| 離婚をするには当事者夫婦の離婚意思があることが必要です。
離婚を決意し、離婚届に署名捺印をしても、離婚届を戸籍係に提出する前に離婚の意思が無くなれば、離婚は撤回できます。当事者一方の意思を無視して、勝手に離婚届を提出することは許されません。
しかし、不受理申出の制度を知らず、又は間に合わずに自分に意思に反して離婚届を勝手に届け出されたとしても、協議離婚届が役所で受理されると、離婚の効力が発生してしまいます。
戸籍に離婚と記載されてしまうと、それを訂正・抹消するのは簡単なことではありません。
離婚届の偽造は刑法に触れる犯罪ですが、例え偽造した離婚届を勝手に届け出されたとしても、役所は勝手に離婚を取り消せないのです。
このような場合は、家庭裁判所に離婚無効の調停を申立てます。
無効の確認にあたっては、離婚の意思が無かったことを証明しなければなりません。調停において相手が非を認めて、双方が合意をすれば、離婚が無効であると審判が下されます。
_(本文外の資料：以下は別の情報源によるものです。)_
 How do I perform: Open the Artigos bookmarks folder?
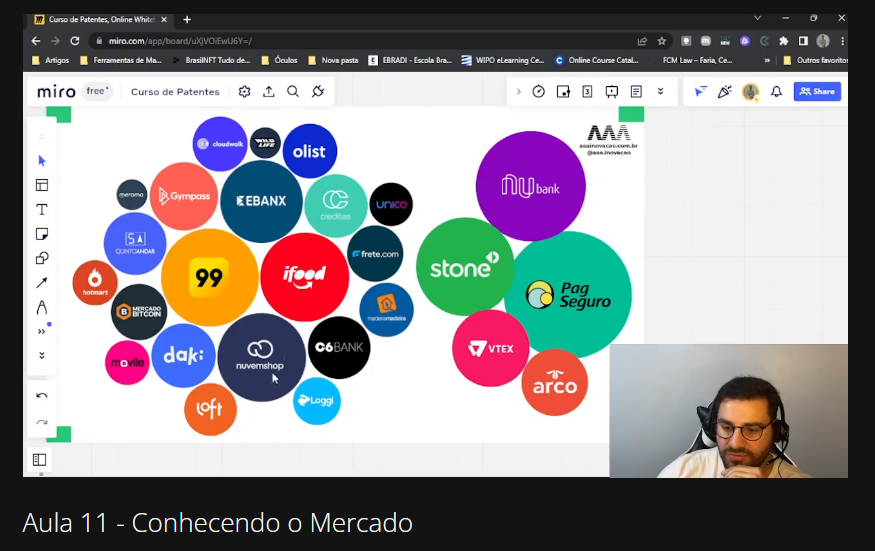tap(51, 60)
しかし、相手が非を認めず審判に対して異議の申立てがあると、審判は無効となり、調停は不成立となります。そうなると地方裁判所・家庭裁判所に離婚無効の確認を求める訴訟を起こすことになります。審判・判決で離婚無効の判決が確定すれば、1ヶ月以内に審判または判決の謄本を付して、戸籍の記載の訂正を戸籍係に申請することができます。そうして戸籍から離婚の記載は抹消されます。
このように離婚届は、簡単に受理される一方で、一旦戸籍に記載された事項の訂正には大変な労力を伴います。離婚の意思がない場合や離婚原因が納得できない場合には絶対に離婚届には署名捺印をしないようにしましょう。